4. The power detection circuit of claim 3, wherein the second resistor is an adjustable resistor; the second capacitor is an adjustable capacitor.

5. The power detection circuit of claim 2, wherein the common module comprises: the second resistor, the third capacitor, the second operational amplifier, the first current source, the second current source, the fourth resistor, the fourth field effect transistor, the fifth field effect transistor, the sixth field effect transistor and the seventh field effect transistor;

the second field effect transistor is configured to: the source electrode is connected with a power supply; the grid electrode is connected with the first end of the first resistor; the drain electrode is connected with the first input end of the second operational amplifier;

the third field effect transistor is configured to: the source electrode is connected with a power supply; the grid electrode is connected with the grid electrode of the second field effect tube; the drain electrode is connected with the drain electrode of the fifth field effect transistor;

the third capacitor is configured to: the first end is connected with the grid electrode of the second field effect transistor, and the second end is connected with the first end of the third resistor;

the third resistor is configured to: the second end is connected with the first input end of the second operational amplifier;

the second operational amplifier is configured to: the first input end is connected with the drain electrode of the second field effect transistor, and the second input end is connected with the first end of the fourth resistor; the output end is connected with the grid electrode of the second field effect transistor;

the first current source is configured to: the first end is connected with a power supply; the second end is connected with the drain electrode of the fourth field effect transistor;

the second current source is configured to: the first end is connected with a power supply; the second end is connected with the first end of the fourth resistor;

the fourth resistor is configured to: the first end is connected with the first input end of the first operational amplifier, and the second end is grounded;

the fourth field effect transistor is configured to: the drain electrode is connected with the grid electrode; the source electrode is grounded;

the fifth field effect transistor is configured to: the grid electrode is connected with the grid electrode of the fourth field effect transistor; the drain electrode is connected with the drain electrode of the third field effect transistor; the source electrode is grounded;

the sixth field effect transistor is configured to: the grid electrode is connected with the grid electrode of the fourth field effect transistor; the drain electrode is connected with the first input end of the second operational amplifier; the source electrode is grounded;

the seventh field effect transistor is configured to: the grid electrode is connected with the grid electrode of the fourth field effect transistor; the drain electrode is connected with the drain electrode of the first field effect transistor; the source is grounded.
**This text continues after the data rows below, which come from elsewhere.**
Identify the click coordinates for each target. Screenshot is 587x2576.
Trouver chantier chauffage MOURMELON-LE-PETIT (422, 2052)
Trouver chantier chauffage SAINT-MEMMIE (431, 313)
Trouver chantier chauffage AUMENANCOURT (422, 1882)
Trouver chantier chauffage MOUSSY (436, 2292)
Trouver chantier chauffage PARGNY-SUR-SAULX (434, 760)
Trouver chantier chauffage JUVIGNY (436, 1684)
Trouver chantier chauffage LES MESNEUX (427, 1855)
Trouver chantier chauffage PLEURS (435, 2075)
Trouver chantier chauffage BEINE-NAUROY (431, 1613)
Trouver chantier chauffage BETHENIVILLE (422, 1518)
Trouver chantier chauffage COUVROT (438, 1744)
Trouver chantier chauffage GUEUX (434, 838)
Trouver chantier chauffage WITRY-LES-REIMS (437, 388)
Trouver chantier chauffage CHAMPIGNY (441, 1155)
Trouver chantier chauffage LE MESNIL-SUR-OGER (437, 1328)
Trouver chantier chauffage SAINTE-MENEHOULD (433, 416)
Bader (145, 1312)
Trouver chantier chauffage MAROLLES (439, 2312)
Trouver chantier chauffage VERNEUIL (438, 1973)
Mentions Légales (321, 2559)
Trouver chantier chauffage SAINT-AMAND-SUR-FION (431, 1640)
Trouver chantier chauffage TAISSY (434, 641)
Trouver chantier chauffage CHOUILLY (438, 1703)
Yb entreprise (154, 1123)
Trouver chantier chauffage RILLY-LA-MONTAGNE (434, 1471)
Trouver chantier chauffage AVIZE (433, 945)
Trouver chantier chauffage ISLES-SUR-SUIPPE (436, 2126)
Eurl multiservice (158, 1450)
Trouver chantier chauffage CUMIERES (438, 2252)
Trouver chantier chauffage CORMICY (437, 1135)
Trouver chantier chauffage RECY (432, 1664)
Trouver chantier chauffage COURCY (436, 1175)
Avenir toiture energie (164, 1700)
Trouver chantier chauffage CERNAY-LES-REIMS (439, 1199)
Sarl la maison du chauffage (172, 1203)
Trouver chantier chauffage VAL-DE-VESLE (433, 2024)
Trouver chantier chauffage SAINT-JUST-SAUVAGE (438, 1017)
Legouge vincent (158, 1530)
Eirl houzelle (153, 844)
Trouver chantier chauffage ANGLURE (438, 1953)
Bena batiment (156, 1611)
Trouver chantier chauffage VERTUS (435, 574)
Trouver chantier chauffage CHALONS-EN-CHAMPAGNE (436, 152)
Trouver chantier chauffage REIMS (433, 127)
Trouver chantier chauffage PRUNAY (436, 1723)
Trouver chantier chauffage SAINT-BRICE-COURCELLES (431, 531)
6. The power detection circuit of claim 2, wherein the first fet is a P-channel fet.

7. The power detection circuit of claim 5, wherein the second fet and the third fet are both P-channel fets.

8. The power detection circuit of claim 5, wherein the fourth fet, the fifth fet, the sixth fet, and the seventh fet are all N-channel fets.

9. A power detection system, comprising: an external power supply source, and a power detection circuit as claimed in any one of claims 1 to 8.

10. The power detection system of claim 9, wherein the power supply is configured to power the power detection circuit.